When more than two decades of Mr. Huyghe’s art heads west for his highly anticipated American retrospective, opening Nov. 23 at the Los Angeles County Museum of Art, it’s not clear which of his works-in-progress will be fully incubated, in part because of their sheer experimental complexity. There is, for example, his butterfly project, a collaboration with a Rockefeller University scientist to engineer living examples of the fictional butterflies (one with checkerboard wings) that Vladimir Nabokov, an obsessive lepidopterist, sketched for his wife, Vera. There is an eerie new piece involving a pill camera, a swallowable video capsule used by doctors to inspect digestive tracts; Mr. Huyghe is harnessing one for more ethereal ends, as illustrated by pictures on the wall showing the grottolike contours of a human interior, topped by the craggy head of Willem Dafoe.

“Maybe, I will ask him to be a part of it, to swallow one,” Mr. Huyghe (pronounced hweeg) explained, shrugging and describing an abiding fascination with the idea of depicting an actor from the inside.

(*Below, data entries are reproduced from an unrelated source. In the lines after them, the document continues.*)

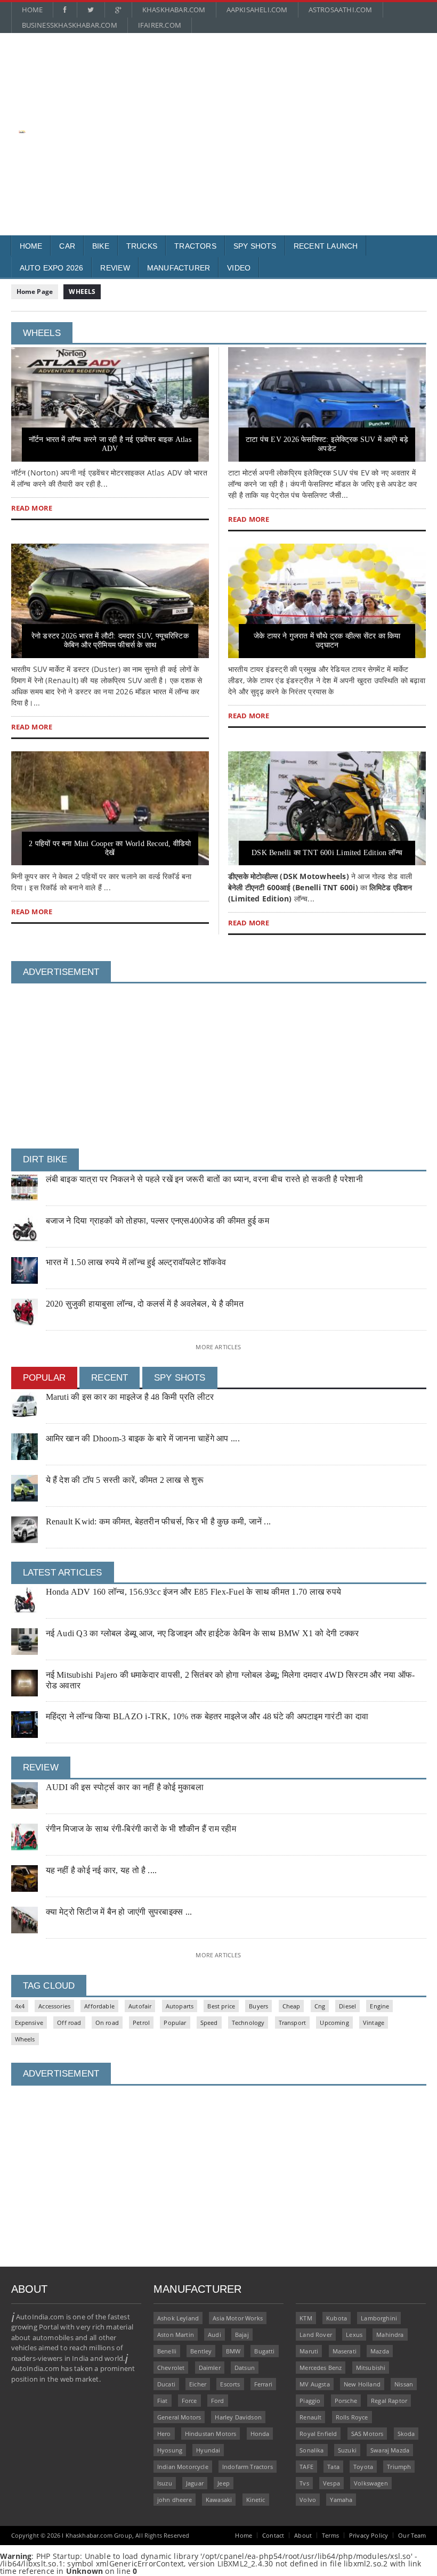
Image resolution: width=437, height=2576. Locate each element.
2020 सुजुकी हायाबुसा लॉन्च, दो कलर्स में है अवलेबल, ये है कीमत (145, 1303)
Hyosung (169, 2450)
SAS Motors (367, 2434)
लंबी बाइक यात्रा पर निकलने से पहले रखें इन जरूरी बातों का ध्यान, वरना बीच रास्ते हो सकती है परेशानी (204, 1179)
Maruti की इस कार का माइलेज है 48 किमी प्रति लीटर (130, 1396)
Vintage (373, 2023)
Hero (164, 2434)
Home (32, 9)
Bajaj (242, 2335)
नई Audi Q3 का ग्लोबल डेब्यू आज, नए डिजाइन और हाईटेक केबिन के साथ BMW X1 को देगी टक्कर (202, 1633)
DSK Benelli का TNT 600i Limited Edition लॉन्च (327, 853)
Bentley (201, 2351)
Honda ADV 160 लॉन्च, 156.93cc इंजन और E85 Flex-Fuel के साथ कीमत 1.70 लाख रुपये (194, 1591)
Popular (175, 2023)
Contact (273, 2535)
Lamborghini (379, 2318)
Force (189, 2401)
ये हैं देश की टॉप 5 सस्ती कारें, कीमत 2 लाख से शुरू (125, 1479)
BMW (233, 2351)
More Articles (218, 1347)
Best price (221, 2006)
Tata (333, 2467)
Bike (100, 246)
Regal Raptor (389, 2401)
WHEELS (82, 291)
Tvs (304, 2483)
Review (115, 268)
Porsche (346, 2401)
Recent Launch (326, 246)
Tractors (195, 246)
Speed (209, 2023)
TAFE (306, 2467)
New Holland (362, 2384)
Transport (292, 2023)
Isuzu (164, 2483)
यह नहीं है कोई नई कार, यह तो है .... (101, 1870)
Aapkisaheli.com (257, 9)
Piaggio (310, 2401)
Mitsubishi (371, 2368)
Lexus (354, 2335)
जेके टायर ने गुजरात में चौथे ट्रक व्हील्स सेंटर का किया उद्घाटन (327, 640)
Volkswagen (371, 2483)
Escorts (230, 2384)
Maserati (345, 2351)
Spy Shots (255, 246)
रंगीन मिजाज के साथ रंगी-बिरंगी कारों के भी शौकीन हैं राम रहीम (141, 1828)
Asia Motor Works (238, 2318)
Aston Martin (175, 2335)
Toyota (363, 2467)
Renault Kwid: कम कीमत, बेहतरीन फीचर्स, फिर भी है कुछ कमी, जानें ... (158, 1521)
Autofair (139, 2006)
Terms (330, 2535)
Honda (260, 2434)
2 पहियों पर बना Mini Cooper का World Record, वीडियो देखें (110, 848)
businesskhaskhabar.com (69, 25)
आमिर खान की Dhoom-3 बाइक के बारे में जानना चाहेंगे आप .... (143, 1438)
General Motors (179, 2417)
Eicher (197, 2384)
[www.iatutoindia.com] (22, 134)
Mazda (379, 2351)
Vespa (331, 2483)
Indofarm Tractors (247, 2467)
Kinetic (255, 2500)
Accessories (54, 2006)
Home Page (35, 291)
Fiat (162, 2401)
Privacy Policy (368, 2535)
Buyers (258, 2006)
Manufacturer (179, 268)
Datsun (244, 2368)
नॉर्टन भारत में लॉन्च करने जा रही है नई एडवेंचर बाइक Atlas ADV (110, 444)
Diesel (347, 2006)
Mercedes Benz (321, 2368)
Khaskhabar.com (174, 9)
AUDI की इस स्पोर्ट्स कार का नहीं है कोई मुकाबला (125, 1787)
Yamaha (341, 2500)
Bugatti (264, 2351)
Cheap (291, 2006)
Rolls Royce (352, 2417)
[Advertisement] (225, 110)
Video (238, 268)
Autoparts (180, 2006)
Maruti (309, 2351)
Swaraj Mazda (389, 2450)
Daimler (210, 2368)
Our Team (412, 2535)
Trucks (141, 246)
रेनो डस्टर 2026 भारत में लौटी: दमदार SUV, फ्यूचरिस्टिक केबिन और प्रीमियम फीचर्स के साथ (110, 640)
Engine (379, 2006)
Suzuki (347, 2450)
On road (107, 2023)
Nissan (403, 2384)
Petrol (141, 2023)
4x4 (20, 2006)
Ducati (166, 2384)
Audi (214, 2335)
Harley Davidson (238, 2417)
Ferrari (263, 2384)
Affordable (99, 2006)
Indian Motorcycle (182, 2467)
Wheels (25, 2039)
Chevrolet (171, 2368)
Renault (310, 2417)
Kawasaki (219, 2500)
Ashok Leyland (178, 2318)
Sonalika (311, 2450)
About (303, 2535)
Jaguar (195, 2483)
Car (67, 246)
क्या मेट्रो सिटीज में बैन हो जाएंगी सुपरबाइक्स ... (119, 1911)
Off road (69, 2023)
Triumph (399, 2467)
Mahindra (389, 2335)
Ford (217, 2401)
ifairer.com (159, 25)
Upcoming (334, 2023)
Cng (320, 2006)
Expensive (29, 2023)
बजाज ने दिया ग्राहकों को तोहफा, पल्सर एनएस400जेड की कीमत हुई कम (157, 1220)
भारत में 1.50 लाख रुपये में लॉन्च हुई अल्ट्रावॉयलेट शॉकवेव (136, 1262)
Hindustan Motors (211, 2434)
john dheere (174, 2500)
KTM (306, 2318)
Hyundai (208, 2450)
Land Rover (316, 2335)
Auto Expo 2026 (52, 268)
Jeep (223, 2483)
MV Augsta (315, 2384)
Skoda (406, 2434)
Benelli (166, 2351)
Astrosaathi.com (341, 9)
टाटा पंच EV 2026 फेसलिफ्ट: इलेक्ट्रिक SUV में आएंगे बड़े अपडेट (327, 444)
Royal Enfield (318, 2434)
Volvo (308, 2500)
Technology (248, 2023)
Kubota (336, 2318)
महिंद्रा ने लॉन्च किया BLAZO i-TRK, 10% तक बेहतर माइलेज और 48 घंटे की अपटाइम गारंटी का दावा (207, 1716)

Yet another project, shot recently in Japan, is intended to make its way to Los Angeles, where he says its implications could be interesting in a city built on appearance. He traveled in July to a town between Tokyo and the Fukushima nuclear disaster exclusionary zone, where a restaurant owner has become YouTube famous — or perhaps infamous — for using a macaque monkey, done up in a dress and a humanlike mask, as a part-time waiter.